**INFORMATION PROVIDED**
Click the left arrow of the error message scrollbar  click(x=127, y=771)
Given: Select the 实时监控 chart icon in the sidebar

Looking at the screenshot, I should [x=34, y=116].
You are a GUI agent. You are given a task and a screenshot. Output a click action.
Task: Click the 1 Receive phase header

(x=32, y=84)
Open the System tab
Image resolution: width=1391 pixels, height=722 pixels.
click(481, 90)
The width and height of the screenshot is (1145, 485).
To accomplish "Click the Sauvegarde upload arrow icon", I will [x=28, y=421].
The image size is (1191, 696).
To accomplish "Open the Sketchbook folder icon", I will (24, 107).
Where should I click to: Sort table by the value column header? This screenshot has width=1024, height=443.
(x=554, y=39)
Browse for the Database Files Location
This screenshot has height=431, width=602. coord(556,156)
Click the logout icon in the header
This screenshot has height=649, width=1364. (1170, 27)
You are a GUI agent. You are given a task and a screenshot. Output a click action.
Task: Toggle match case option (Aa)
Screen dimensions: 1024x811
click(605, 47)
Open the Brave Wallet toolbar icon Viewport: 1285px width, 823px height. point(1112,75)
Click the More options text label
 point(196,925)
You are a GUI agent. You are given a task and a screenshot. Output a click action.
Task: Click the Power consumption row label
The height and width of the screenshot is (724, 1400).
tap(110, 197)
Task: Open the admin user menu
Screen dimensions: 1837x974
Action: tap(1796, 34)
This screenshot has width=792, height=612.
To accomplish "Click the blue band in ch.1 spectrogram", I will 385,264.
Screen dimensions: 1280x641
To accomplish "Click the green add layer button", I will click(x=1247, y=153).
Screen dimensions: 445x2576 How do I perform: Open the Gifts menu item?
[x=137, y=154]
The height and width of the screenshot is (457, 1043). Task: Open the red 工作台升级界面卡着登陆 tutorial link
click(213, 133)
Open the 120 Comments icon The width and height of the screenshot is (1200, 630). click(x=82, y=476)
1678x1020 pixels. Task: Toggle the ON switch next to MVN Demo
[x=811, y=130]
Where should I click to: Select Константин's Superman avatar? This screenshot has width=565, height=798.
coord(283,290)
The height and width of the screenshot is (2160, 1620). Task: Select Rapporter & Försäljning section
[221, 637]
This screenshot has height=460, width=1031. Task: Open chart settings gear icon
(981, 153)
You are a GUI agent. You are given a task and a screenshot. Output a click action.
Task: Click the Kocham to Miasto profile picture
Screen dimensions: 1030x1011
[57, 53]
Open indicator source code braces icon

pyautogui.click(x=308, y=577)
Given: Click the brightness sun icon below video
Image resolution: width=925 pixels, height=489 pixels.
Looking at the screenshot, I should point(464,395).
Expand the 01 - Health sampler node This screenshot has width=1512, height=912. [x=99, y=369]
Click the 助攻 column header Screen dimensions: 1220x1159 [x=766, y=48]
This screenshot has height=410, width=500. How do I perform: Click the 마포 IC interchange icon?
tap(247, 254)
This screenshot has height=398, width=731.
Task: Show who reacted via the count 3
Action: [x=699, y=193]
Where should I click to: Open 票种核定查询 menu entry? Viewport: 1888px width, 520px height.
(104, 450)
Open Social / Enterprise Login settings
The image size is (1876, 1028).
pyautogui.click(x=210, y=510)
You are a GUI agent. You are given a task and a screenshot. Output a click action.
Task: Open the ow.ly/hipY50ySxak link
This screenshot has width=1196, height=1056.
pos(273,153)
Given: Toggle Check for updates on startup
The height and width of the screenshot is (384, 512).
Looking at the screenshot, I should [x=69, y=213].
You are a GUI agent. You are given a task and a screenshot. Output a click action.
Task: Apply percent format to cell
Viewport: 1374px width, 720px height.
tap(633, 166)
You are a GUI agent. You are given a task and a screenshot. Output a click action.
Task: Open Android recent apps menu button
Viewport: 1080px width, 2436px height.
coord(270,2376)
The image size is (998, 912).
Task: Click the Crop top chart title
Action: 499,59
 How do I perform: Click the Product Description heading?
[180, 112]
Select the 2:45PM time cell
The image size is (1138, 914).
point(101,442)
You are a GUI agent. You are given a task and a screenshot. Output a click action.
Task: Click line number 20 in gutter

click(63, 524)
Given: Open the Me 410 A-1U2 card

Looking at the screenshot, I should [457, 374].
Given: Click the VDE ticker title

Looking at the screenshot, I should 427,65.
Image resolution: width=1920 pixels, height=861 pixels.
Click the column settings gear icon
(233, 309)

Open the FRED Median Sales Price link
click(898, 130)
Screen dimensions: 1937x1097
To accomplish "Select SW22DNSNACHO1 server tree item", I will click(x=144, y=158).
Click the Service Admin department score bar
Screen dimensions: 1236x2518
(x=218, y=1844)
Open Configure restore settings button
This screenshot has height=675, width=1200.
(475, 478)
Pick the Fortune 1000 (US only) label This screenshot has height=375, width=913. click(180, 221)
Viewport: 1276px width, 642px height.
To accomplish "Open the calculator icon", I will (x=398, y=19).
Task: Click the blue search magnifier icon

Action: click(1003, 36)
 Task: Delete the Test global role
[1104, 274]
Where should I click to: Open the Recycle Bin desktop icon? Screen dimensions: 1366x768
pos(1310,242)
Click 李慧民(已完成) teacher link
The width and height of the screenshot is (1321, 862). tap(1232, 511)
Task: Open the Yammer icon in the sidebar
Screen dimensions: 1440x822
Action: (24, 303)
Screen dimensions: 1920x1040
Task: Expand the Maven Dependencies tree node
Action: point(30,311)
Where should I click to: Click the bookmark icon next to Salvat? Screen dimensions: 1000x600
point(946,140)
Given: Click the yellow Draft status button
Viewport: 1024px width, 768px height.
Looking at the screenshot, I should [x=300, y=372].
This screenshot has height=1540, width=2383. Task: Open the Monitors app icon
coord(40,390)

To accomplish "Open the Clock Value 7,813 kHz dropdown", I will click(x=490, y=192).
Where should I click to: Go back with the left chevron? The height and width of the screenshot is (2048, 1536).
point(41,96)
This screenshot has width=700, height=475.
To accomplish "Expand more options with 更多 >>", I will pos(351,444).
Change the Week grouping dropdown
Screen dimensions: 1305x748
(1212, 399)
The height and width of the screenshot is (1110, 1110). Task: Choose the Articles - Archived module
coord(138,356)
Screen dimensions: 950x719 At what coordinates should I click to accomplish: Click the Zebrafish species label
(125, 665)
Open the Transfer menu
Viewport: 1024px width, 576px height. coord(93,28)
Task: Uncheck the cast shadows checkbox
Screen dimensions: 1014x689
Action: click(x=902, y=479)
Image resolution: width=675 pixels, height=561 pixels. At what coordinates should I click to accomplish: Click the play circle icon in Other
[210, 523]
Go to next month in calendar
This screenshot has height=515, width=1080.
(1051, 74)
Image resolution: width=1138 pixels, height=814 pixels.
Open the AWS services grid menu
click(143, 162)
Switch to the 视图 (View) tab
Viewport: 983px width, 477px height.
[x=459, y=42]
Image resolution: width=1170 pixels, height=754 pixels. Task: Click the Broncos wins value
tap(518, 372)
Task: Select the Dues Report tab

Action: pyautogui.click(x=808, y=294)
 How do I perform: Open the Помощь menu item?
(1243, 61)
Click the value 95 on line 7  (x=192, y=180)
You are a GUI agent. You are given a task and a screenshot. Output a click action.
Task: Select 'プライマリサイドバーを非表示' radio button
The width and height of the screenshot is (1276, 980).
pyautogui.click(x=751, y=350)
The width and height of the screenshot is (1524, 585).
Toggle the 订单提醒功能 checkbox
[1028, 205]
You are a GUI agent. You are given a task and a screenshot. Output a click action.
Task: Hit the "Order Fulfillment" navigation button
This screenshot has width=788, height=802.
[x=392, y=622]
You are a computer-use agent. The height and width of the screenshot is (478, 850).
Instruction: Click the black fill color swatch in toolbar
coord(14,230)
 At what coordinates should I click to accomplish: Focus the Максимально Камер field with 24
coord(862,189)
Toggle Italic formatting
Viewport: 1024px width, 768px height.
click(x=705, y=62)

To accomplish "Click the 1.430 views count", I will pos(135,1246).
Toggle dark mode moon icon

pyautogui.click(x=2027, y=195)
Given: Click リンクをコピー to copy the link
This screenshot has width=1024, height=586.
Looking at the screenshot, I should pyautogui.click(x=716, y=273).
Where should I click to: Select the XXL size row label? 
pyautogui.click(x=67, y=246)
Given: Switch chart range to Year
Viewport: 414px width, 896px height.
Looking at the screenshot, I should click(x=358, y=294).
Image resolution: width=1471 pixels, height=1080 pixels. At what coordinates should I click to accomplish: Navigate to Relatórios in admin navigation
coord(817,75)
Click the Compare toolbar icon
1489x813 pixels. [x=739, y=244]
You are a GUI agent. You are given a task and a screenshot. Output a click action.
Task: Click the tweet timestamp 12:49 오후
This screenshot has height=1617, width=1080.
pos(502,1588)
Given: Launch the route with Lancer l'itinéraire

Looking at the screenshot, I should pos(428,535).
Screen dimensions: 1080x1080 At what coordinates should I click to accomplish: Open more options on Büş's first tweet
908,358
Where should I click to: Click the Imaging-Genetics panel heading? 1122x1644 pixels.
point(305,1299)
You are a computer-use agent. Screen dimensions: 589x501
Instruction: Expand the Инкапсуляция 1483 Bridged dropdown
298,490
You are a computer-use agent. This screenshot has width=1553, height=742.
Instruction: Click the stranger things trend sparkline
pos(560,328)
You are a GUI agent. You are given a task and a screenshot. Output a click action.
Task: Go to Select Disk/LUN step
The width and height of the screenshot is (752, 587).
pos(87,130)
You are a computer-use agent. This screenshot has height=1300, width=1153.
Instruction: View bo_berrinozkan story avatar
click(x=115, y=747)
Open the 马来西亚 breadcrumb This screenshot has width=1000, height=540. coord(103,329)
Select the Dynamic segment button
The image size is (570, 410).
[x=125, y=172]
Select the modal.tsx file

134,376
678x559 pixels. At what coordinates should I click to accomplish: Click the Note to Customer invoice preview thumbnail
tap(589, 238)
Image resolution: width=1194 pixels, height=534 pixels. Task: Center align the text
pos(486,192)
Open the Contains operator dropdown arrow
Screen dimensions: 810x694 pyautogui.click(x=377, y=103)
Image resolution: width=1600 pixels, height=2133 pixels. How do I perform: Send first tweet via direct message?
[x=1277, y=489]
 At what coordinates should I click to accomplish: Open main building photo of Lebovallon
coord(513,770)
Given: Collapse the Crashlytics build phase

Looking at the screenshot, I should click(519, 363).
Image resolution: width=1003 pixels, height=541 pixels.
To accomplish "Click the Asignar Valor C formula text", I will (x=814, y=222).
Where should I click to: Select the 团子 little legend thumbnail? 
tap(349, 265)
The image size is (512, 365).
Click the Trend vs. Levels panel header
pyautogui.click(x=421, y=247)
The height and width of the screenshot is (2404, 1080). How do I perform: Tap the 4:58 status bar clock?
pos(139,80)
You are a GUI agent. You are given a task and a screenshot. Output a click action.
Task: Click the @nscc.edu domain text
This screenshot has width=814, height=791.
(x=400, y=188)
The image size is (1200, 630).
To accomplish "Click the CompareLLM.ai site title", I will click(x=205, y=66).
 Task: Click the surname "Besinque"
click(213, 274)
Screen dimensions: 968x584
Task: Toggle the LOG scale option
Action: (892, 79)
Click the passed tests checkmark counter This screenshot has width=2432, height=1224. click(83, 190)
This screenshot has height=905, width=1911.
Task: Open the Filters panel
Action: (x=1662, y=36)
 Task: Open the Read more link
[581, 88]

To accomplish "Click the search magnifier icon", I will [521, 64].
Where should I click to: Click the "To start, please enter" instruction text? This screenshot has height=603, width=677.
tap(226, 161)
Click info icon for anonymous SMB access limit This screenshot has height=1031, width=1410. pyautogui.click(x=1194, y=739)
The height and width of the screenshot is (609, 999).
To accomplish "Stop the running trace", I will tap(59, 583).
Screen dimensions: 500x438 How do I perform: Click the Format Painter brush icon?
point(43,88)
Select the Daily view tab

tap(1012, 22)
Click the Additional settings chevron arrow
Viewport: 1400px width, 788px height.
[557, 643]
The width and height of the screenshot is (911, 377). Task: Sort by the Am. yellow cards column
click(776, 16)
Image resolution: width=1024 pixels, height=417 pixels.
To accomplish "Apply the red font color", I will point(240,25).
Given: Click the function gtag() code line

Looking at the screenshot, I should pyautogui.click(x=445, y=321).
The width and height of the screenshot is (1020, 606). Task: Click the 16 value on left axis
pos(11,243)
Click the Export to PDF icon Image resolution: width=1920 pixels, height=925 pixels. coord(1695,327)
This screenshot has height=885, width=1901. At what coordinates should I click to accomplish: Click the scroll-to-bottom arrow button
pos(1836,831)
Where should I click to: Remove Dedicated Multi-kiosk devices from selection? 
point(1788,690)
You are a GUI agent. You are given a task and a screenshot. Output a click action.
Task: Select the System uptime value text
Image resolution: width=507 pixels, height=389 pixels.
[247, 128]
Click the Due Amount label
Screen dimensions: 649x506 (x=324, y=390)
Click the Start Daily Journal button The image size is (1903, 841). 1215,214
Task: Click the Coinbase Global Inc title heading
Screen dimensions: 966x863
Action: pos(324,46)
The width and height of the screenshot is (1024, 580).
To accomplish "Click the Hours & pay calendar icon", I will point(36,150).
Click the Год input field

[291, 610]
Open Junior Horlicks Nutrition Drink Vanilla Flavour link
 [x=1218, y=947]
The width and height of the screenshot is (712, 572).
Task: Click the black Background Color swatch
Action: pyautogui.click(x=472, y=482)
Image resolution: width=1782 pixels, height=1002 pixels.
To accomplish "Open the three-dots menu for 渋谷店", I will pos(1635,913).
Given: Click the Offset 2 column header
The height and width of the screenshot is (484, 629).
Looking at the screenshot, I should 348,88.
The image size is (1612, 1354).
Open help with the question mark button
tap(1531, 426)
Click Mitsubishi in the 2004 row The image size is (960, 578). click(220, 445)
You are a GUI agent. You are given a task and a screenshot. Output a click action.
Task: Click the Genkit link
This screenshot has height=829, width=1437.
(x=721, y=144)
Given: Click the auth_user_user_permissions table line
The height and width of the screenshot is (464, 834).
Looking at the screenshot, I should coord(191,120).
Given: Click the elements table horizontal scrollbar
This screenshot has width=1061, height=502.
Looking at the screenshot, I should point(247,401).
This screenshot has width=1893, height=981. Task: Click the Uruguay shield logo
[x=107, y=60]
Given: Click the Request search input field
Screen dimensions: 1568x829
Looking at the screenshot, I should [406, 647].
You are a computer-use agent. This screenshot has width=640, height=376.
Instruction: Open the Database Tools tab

**WORK ITEM**
Could you copy each line of the material that holds "calendar"?

**SOLUTION FOR THIS TASK**
Go to next month in calendar
To accomplish "Click the Hours & pay calendar icon", I will point(36,150).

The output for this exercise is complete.